### Extracted information
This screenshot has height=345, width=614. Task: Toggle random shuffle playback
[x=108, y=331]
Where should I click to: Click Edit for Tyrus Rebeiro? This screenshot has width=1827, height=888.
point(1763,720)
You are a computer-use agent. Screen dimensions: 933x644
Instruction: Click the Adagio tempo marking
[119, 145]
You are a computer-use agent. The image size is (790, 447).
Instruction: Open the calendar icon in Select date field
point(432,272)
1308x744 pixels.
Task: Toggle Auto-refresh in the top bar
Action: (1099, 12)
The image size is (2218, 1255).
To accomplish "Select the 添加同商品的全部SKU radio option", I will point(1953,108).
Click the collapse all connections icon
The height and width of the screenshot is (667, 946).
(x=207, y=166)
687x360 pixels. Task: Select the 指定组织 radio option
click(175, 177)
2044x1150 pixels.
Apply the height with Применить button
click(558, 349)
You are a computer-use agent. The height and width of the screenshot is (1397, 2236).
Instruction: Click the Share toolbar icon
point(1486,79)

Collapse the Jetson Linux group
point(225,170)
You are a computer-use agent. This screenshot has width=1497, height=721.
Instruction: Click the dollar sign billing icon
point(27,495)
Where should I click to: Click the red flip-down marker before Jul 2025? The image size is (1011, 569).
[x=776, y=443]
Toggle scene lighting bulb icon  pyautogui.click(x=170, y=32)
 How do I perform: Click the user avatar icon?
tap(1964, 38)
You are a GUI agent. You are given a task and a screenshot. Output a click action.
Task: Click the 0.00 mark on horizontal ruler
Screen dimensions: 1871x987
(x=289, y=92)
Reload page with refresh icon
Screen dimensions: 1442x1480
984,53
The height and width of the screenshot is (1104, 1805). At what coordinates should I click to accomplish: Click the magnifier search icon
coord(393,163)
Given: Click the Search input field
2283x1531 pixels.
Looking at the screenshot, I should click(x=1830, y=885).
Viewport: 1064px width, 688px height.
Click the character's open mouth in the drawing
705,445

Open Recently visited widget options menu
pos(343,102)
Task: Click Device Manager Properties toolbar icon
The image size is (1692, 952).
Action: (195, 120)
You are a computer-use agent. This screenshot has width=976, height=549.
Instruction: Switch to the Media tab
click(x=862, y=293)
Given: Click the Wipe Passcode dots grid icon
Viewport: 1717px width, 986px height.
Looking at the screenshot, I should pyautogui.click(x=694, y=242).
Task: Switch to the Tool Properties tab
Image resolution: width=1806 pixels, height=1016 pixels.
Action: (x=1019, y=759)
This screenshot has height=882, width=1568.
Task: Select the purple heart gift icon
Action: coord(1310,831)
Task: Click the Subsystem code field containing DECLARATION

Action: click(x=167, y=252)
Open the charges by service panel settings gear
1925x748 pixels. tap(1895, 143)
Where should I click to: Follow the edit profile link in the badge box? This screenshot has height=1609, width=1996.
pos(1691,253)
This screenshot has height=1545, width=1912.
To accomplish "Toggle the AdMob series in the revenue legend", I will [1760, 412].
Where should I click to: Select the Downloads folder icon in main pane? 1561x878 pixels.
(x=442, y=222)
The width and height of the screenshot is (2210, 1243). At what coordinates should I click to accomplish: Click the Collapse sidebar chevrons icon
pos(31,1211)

### Work to complete
Please transcribe exactly the lines above from the line that has "Task: Click Device" up to and including the line that has "Given: Click the Wipe Passcode dots grid icon"; no other line belongs in the answer.

### Task result
Task: Click Device Manager Properties toolbar icon
The image size is (1692, 952).
Action: (195, 120)
You are a computer-use agent. This screenshot has width=976, height=549.
Instruction: Switch to the Media tab
click(x=862, y=293)
Given: Click the Wipe Passcode dots grid icon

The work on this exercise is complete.